Available data: Begin

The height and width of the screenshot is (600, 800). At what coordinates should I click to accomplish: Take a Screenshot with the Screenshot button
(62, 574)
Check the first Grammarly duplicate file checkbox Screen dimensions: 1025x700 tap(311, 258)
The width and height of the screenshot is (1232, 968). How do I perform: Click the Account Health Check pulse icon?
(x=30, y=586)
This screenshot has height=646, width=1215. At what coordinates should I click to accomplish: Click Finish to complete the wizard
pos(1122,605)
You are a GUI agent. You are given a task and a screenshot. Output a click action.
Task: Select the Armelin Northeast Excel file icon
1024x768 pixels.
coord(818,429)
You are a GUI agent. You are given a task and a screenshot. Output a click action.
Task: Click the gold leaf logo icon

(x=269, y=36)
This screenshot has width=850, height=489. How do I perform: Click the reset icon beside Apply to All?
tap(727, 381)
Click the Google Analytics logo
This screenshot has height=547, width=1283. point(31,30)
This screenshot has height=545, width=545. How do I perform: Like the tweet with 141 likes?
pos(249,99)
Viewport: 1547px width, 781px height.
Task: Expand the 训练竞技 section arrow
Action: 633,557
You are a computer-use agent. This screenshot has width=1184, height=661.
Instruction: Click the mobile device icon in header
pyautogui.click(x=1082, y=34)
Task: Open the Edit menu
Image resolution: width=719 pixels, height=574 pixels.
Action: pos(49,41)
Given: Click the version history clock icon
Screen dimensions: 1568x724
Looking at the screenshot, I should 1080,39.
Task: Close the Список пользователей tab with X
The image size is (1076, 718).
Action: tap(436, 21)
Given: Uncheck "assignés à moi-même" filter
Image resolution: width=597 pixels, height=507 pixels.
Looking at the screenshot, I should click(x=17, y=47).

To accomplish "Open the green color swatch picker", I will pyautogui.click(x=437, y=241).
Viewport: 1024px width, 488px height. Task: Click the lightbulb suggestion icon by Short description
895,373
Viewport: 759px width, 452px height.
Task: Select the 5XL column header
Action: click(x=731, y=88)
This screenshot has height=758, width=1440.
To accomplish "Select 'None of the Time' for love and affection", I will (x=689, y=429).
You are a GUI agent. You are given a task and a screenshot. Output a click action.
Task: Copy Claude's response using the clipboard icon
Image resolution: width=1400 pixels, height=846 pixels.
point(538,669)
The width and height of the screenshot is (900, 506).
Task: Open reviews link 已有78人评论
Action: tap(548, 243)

Available data: End

Look through the data and gather every line with the string "file" in it.

Check the first Grammarly duplicate file checkbox Screen dimensions: 1025x700 tap(311, 258)
Task: Select the Armelin Northeast Excel file icon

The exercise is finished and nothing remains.